Le tribunal de commerce d’Antibes, dans un jugement du vingt janvier deux mille vingt-six, a statué sur le sort d’une procédure collective. Un mandataire judiciaire avait demandé la conversion du redressement judiciaire en liquidation judiciaire. Le débiteur s’opposait à cette requête et sollicitait la poursuite de l’activité. La question de droit portait sur l’opportunité de maintenir la période d’observation. La solution retient le désistement du mandataire et ordonne la continuation de la procédure.
Le tribunal prend acte du désistement de la demande de conversion en liquidation judiciaire. Le mandataire judiciaire a indiqué, à la barre, qu’il se désistait de sa requête en conversion de la procédure, ayant plus de visibilité sur la situation de la société. Ce désistement emporte l’extinction de l’instance incidente sur la conversion. La valeur de cet acte est de reconnaître la souplesse procédurale offerte au mandataire.
Le tribunal ordonne la poursuite de la période d’observation initialement fixée à six mois. Cette décision est fondée sur l’avis favorable du mandataire, du juge-commissaire et du ministère public. La portée de cette mesure est de permettre au débiteur de présenter un plan de redressement. Elle traduit l’espoir d’une sortie de crise par la continuation de l’activité.

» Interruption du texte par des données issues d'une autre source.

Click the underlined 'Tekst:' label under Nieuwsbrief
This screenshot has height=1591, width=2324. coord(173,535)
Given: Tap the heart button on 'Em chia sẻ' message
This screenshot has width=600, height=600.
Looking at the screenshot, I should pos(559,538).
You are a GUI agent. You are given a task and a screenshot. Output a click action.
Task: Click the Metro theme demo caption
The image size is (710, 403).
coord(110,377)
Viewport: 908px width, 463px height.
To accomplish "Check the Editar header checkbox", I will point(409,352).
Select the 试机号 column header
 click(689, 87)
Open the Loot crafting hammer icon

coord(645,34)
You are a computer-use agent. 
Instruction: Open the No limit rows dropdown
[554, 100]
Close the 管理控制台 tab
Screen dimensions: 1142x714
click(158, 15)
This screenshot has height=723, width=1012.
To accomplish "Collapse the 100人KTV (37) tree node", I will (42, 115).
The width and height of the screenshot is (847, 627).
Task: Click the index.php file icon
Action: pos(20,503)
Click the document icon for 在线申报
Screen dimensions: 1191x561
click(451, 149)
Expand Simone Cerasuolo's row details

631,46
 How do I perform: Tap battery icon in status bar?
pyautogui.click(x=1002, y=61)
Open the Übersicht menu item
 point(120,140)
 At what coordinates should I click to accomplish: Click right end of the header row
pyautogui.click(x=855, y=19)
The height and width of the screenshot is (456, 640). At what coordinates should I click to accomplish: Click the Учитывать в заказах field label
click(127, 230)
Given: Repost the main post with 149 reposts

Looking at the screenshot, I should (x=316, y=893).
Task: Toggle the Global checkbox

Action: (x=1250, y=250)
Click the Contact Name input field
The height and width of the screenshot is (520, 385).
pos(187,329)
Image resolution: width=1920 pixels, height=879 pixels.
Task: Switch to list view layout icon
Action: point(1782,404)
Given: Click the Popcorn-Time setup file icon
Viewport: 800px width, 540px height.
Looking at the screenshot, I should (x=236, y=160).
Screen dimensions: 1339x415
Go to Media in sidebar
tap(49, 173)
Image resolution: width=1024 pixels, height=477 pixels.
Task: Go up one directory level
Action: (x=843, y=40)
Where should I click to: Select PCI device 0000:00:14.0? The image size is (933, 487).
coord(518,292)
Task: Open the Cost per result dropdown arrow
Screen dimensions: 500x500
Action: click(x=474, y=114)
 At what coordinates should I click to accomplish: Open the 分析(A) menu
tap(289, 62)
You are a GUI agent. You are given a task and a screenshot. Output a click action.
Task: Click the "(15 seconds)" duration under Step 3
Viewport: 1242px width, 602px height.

La décision s’appuie sur l’article L. 631-15 du code de commerce. Le tribunal convoque d’ores et déjà le débiteur à l’audience du 24 mars 2026. La portée de ce jugement est limitée, car il n’est pas susceptible d’appel, sauf par le ministère public. Il illustre la recherche d’un équilibre entre la sauvegarde de l’entreprise et les intérêts des créanciers.